Java 8 可选将字符串解析为 int 或如果是 null 并设置默认空字符串

Question

I'm trying to parse string to int and set as default an empty string if the string is null with lambda. Here is my code:

Map<String, Object> myMap = new HashMap<>();
String myString = "Some String"; //can be also null

myMap.put("myData", Optional.ofNullable(myString).map(Integer::parseInt).orElse(""));
...

The Problem is that i should to set an Integer in .orElse() as default but I need to set and empty string . I know I can do this with java like this:

myMap.put("myData", StringUtils.isEmpty(myString) ? "" : Integer.parseInt(myString));

but I want do that with lambda.

Can someone help me with that?

Answer 1

It's fairly straightforward. We just need to tell the stream pipeline to consider the Integer an Object , not an Integer . And oh yes, then the string needs to hold a number when it is not null.

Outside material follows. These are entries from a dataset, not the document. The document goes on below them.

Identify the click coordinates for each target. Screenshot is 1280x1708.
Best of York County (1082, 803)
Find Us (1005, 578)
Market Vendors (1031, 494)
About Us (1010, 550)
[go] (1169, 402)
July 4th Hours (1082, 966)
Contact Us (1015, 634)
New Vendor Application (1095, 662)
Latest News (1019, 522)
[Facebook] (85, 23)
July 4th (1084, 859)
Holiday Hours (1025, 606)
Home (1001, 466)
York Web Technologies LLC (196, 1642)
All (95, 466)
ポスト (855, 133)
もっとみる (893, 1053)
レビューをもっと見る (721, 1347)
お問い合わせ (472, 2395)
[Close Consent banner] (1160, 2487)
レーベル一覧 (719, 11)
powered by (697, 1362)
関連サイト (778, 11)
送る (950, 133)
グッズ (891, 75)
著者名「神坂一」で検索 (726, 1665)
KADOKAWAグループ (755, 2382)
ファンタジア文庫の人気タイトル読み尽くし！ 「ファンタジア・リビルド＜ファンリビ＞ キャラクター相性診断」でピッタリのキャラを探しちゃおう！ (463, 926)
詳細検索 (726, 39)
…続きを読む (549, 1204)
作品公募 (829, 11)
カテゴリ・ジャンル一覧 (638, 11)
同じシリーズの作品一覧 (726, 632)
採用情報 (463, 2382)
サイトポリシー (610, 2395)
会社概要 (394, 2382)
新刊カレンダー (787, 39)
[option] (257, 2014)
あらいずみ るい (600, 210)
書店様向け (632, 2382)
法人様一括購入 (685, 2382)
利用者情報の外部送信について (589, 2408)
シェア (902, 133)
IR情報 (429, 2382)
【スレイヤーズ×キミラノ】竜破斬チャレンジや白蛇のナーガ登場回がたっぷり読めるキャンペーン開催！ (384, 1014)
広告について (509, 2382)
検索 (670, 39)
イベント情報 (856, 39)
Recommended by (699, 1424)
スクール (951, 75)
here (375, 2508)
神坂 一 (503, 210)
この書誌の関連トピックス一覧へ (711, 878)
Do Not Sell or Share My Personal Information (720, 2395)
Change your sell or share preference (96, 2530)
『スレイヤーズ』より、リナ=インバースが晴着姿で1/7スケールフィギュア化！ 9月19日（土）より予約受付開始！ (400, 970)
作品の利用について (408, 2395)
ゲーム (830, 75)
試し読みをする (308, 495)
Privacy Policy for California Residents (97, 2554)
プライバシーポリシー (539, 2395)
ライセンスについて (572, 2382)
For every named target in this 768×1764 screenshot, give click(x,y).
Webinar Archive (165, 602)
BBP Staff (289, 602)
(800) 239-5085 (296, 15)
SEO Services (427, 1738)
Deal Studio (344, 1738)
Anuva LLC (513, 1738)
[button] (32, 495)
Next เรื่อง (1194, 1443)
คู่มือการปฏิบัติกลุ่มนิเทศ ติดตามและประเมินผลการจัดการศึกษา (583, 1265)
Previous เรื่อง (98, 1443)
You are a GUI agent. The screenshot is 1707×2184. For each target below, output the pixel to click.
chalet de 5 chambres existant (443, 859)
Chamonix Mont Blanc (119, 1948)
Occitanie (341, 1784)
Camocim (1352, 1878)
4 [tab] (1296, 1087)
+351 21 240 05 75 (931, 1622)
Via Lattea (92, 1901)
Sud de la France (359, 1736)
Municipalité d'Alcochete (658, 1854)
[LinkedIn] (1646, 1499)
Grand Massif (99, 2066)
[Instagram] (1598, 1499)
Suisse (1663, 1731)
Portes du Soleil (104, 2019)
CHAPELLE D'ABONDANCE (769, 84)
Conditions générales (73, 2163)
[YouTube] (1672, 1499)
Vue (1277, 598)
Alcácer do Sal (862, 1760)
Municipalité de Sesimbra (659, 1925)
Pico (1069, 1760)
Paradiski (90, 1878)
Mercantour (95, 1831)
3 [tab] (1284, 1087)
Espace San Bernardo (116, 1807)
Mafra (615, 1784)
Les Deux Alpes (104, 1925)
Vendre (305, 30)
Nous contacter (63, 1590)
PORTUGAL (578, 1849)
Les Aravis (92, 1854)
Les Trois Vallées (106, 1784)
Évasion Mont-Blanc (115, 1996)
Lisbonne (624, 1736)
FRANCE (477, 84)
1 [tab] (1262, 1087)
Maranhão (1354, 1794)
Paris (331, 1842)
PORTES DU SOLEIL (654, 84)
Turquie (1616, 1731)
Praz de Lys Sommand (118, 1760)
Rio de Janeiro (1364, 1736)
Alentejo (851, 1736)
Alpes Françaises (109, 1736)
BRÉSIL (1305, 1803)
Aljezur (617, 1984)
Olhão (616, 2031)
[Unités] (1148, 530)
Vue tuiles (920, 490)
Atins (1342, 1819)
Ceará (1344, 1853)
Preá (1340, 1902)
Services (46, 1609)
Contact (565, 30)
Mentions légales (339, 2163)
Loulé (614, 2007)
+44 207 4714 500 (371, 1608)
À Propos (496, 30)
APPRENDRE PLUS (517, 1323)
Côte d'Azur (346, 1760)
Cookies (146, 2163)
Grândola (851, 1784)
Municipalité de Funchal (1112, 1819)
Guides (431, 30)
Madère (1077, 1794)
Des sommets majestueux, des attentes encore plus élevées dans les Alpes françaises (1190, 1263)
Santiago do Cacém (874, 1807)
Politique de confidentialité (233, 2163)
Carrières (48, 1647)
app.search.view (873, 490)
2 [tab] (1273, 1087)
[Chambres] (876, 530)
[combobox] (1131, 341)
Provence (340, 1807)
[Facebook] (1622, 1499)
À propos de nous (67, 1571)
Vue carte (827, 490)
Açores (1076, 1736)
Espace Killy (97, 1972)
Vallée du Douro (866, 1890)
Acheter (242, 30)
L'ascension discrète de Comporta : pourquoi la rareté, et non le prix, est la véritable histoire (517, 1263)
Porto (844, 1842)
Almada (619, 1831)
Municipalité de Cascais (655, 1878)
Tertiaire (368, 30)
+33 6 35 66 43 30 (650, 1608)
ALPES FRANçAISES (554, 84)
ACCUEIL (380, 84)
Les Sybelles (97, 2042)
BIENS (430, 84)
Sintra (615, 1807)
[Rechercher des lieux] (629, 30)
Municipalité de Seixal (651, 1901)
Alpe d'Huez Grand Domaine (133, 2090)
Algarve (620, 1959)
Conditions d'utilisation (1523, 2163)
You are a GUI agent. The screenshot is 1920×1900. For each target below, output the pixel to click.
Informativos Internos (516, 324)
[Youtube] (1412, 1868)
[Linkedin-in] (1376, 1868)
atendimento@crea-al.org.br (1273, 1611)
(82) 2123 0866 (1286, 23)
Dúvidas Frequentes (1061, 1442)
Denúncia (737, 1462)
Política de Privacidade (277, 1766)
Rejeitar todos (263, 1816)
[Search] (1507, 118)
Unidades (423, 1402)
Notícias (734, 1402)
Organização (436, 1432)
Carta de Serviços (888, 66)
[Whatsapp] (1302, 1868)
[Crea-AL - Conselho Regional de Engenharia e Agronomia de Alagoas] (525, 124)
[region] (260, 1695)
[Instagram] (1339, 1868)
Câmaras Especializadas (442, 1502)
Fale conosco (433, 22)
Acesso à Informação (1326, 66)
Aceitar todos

    Map<String, Object> myMap = new HashMap<>();
    String myString = "53"; //can be also null

    myMap.put("myData",
            Optional.ofNullable(myString)
                    .map(s -> (Object) Integer.valueOf(s))
                    .orElse(""));
    
    System.out.println(myMap);

This outputs:

{myData=53}

And if I change this line:

    String myString = null; //can be also non-null

{myData=}

You do not need to use an Optional , and some would prefer that you don't. Here's a variant without it:

    myMap.put("myData", myString == null ? "" : Integer.valueOf(myString));

The result is the same as before. Do you agree that it's simpler?